Titus
- Species: Mountain gorilla
- Sex: Male
- Born: 24 August 1974
- Died: 14 September 2009 (aged 35)
- Parents: Uncle Bert (Father) Aunt Flossie (Mother)
- Offspring: Kuryama Rano
- Named after: Titus Groan

= Titus (gorilla) =

Silverback mountain gorilla of the Virunga Mountains

Titus (24 August 1974 – 14 September 2009) was a silverback mountain gorilla of the Virunga Mountains, observed by researchers almost continuously over his entire life. He was the subject of the 2008 PBS Nature/BBC Natural World documentary film Titus: The Gorilla King.

==Biography==
Titus was born on 24 August 1974. He was named by gorilla researcher Kelly Stewert, who was observing his group at the time, after the eponymous protagonist of the Mervyn Peake novel Titus Groan.

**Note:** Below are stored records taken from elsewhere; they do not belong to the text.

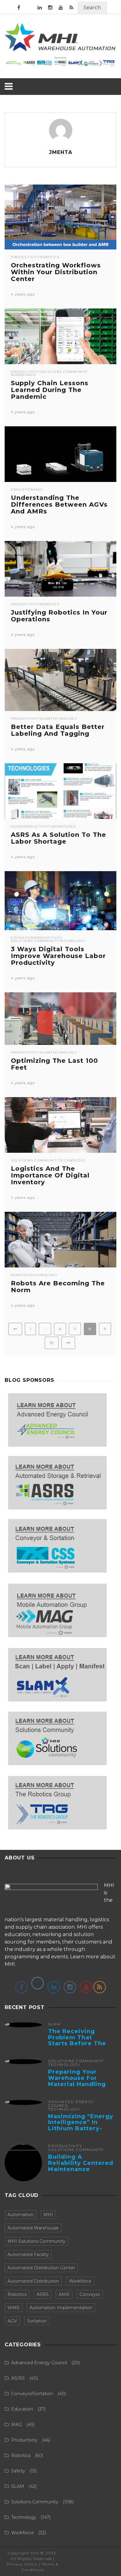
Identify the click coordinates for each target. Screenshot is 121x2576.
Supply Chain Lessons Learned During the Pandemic (49, 389)
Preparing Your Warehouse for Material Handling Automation (77, 2080)
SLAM (45, 718)
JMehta (60, 152)
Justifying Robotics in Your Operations (59, 616)
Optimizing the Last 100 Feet (54, 1064)
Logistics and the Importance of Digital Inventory (50, 1175)
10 (52, 1342)
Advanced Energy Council (71, 2103)
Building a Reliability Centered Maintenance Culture (80, 2165)
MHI (48, 2214)
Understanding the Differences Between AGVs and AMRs (59, 504)
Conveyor (89, 2294)
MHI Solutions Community (36, 2241)
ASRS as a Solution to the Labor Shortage (58, 838)
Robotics (49, 257)
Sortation (37, 2321)
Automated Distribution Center (41, 2268)
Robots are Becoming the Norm (58, 1286)
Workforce (23, 375)
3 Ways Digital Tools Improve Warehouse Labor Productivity (58, 955)
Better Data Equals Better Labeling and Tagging (58, 730)
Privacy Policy (22, 2564)
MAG (38, 489)
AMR (64, 2294)
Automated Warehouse (33, 2228)
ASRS (43, 2294)
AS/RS (16, 826)
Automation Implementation (60, 2307)
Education (22, 489)
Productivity (25, 257)
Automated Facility (28, 2254)
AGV (12, 2321)
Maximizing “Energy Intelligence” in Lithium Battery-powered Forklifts (80, 2125)
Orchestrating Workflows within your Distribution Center (56, 272)
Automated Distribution (33, 2281)
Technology (64, 718)
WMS (13, 2307)
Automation (20, 2214)
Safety (18, 2471)
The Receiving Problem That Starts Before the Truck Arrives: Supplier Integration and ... (80, 2046)
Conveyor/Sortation (32, 2393)
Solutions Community (64, 371)
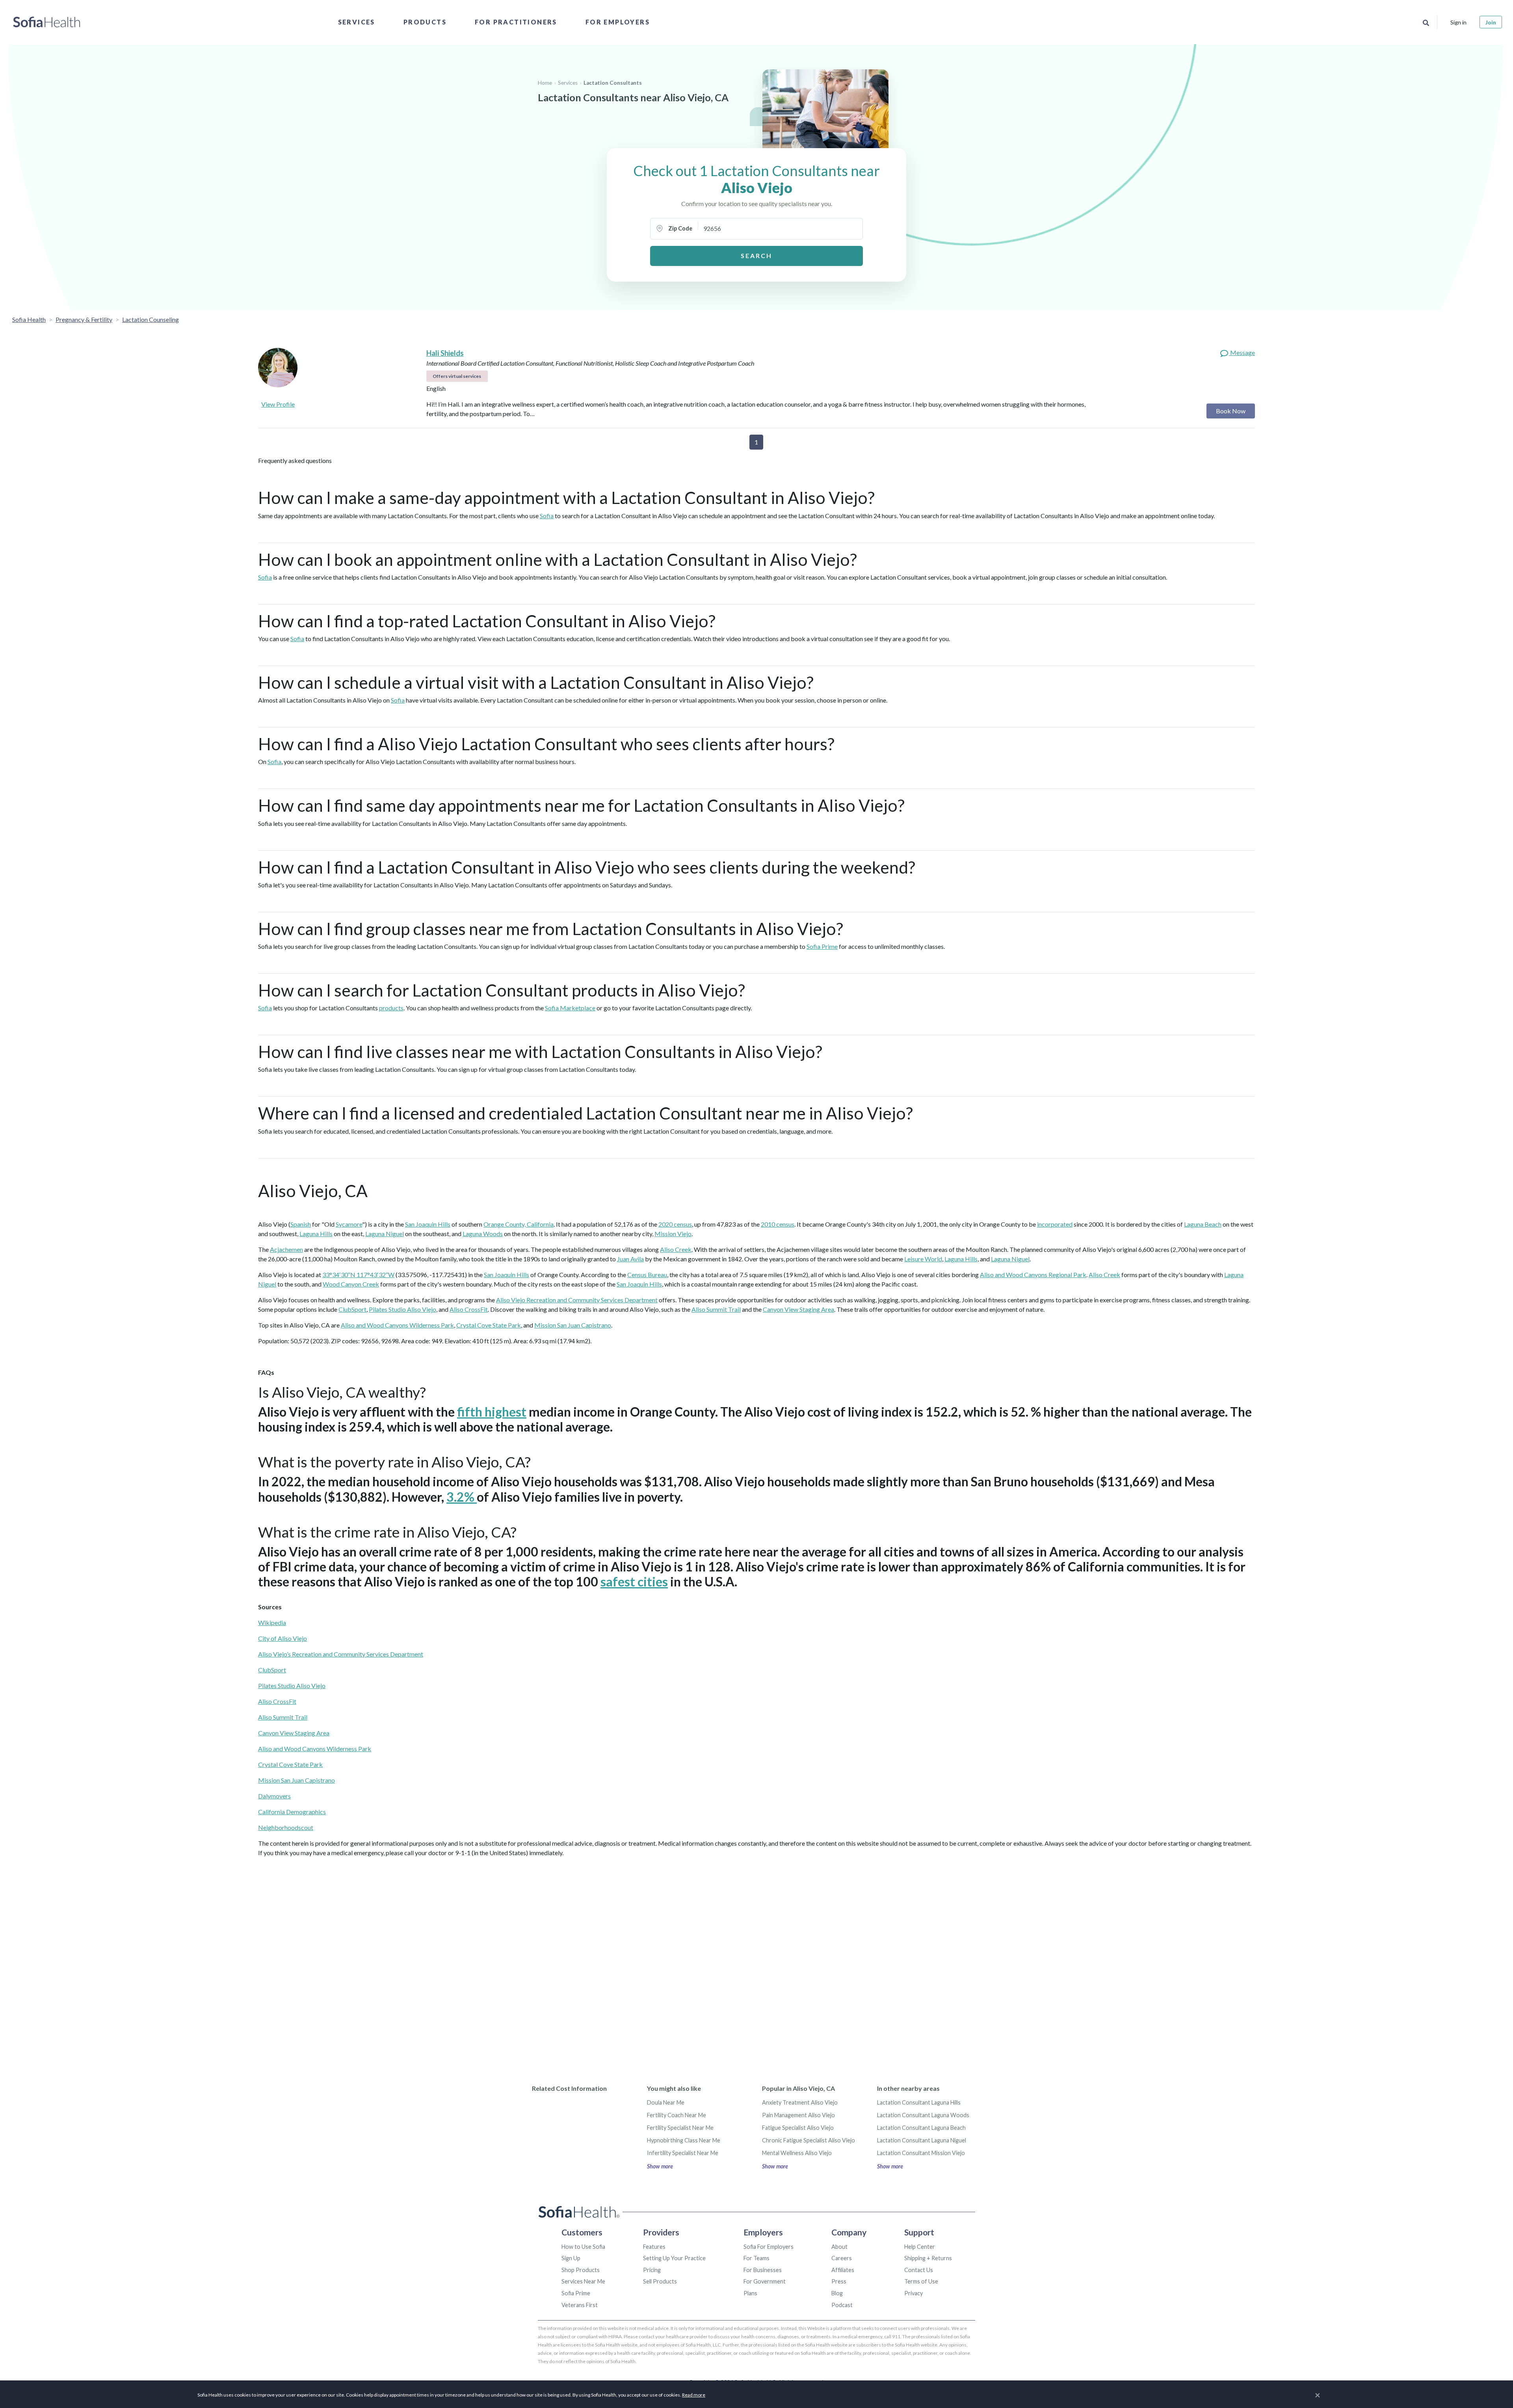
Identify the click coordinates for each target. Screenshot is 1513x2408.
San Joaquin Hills (427, 1224)
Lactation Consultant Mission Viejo (921, 2153)
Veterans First (579, 2305)
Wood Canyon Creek (351, 1284)
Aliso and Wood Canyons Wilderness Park (397, 1325)
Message (1242, 352)
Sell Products (660, 2281)
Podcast (842, 2305)
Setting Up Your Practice (674, 2258)
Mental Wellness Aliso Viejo (797, 2153)
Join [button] (1490, 22)
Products (424, 22)
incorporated (1054, 1224)
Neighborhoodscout (285, 1827)
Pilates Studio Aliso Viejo (402, 1309)
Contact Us (918, 2270)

When Titus was four years old a blackback male joined his troop. He was named Beetsme by Dian Fossey when she was asked by a visiting friend who he was and replied "Beats me". Shortly afterwards Titus' father and dominant silverback Uncle Bert (named for Diane's uncle) was killed by poachers. Beetsme attempted to take control of the troop, killing the infant daughter of its dominant female Aunt Flossie. However the blackback was rejected and the females left.

Titus and Beetsme, who seemed to have formed a bond, then became the nucleus of an unstable bachelor group. The troop was without females for eight years, during which time they were observed engaging in homosexual behaviour. When five females did eventually join the troop, Beetsme—now a fully-grown silverback—drove off the other males except Titus and became its dominant male. Titus, still a blackback, remained subordinate to Beetsme for six years. However, during this time he mated covertly with the troop's females. DNA analysis shows he sired his first offspring, Kuryama, by the group's dominant female Papoose in 1985 – the youngest recorded siring by a gorilla. In 1991, now matured to a silverback, Titus began asserting his dominance over the other males in the troop and a year later, aged 18, he displaced Beetsme as the dominant male. Beetsme remained in the troop as Titus' subordinate until his death in 2001.

Titus sired more children than any other gorilla on record and by 2004 controlled the largest known gorilla troop in the world. By age thirty, however, his dominance was waning and he began regularly fighting with his silverback son Kuryama. He was also observed biting a female after she was caught mating with Kuryama in secret. This was noted by researchers as being at odds with Titus' "calm" leadership style in previous years. In the spring of 2007 Titus led his troop to the peak of a volcanic mountain. The low temperature at that altitude threatened the younger members of the group and as Titus lingered there Kuryama made a bid for dominance. He successfully displaced Titus and then led the majority of the troop, including most of the sexually mature females and their offspring, away from the mountain. Titus did not resist but was not willing to give up his dominant position and so the troop was split. Some of the older females, including the dominant female Tuck, and their infants remained with Titus, as did a young silverback named Tuyizere.

In August 2009 a new challenger emerged, when Titus' 17-year-old son Rano, who had not been seen for two years, returned to the group. Stressed by Rano's presence Titus and his followers fled in an attempt to throw Rano off. Weakened by the lack of rest, and from an infected wound caused by an early encounter with Rano, Titus soon started to show signs of illness. After more than 10 days the group finally settled down, with Rano among them. But Titus was exhausted and very ill. On 14 September 2009, he died at age 35.